**Assigned task:**
Exactly as written, copy the lines of the data below from the first through the one containing "Given: Click the Аарон Авто logo".

**Entries provided:**
######

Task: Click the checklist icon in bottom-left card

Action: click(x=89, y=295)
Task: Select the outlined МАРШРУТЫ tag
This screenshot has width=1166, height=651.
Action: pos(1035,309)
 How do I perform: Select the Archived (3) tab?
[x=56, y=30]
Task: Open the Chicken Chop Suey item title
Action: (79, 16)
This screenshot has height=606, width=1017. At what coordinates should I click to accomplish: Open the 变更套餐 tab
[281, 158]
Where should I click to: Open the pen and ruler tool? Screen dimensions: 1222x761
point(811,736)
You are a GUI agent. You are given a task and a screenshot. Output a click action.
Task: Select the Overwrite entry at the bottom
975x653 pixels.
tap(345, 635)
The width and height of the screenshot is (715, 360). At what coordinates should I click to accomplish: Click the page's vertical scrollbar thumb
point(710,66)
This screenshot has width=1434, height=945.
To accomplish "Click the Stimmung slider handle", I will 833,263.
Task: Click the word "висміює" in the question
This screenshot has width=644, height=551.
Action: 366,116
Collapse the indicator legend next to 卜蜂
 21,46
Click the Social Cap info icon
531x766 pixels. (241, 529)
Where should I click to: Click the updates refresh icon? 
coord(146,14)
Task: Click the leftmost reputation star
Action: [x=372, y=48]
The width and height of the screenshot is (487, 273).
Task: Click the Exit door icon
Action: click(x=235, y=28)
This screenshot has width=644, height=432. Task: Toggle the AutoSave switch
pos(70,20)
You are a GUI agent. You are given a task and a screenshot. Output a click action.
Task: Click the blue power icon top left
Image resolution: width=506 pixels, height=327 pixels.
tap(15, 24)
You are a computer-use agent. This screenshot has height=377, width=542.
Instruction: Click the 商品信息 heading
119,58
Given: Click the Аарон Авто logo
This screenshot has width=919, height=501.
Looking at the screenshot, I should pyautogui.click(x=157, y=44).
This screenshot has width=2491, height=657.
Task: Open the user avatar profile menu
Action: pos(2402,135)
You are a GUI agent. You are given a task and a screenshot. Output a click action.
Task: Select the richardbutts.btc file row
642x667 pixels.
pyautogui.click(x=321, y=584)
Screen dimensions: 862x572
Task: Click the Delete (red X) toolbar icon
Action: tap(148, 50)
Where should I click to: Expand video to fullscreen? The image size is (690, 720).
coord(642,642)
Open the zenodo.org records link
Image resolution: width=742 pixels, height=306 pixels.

######

**Exercise output:**
Task: Click the checklist icon in bottom-left card

Action: click(x=89, y=295)
Task: Select the outlined МАРШРУТЫ tag
This screenshot has width=1166, height=651.
Action: pos(1035,309)
 How do I perform: Select the Archived (3) tab?
[x=56, y=30]
Task: Open the Chicken Chop Suey item title
Action: (79, 16)
This screenshot has height=606, width=1017. At what coordinates should I click to accomplish: Open the 变更套餐 tab
[281, 158]
Where should I click to: Open the pen and ruler tool? Screen dimensions: 1222x761
point(811,736)
You are a GUI agent. You are given a task and a screenshot. Output a click action.
Task: Select the Overwrite entry at the bottom
975x653 pixels.
tap(345, 635)
The width and height of the screenshot is (715, 360). At what coordinates should I click to accomplish: Click the page's vertical scrollbar thumb
point(710,66)
This screenshot has width=1434, height=945.
To accomplish "Click the Stimmung slider handle", I will 833,263.
Task: Click the word "висміює" in the question
This screenshot has width=644, height=551.
Action: 366,116
Collapse the indicator legend next to 卜蜂
 21,46
Click the Social Cap info icon
531x766 pixels. (241, 529)
Where should I click to: Click the updates refresh icon? 
coord(146,14)
Task: Click the leftmost reputation star
Action: [x=372, y=48]
The width and height of the screenshot is (487, 273).
Task: Click the Exit door icon
Action: click(x=235, y=28)
This screenshot has width=644, height=432. Task: Toggle the AutoSave switch
pos(70,20)
You are a GUI agent. You are given a task and a screenshot. Output a click action.
Task: Click the blue power icon top left
Image resolution: width=506 pixels, height=327 pixels.
tap(15, 24)
You are a computer-use agent. This screenshot has height=377, width=542.
Instruction: Click the 商品信息 heading
119,58
Given: Click the Аарон Авто logo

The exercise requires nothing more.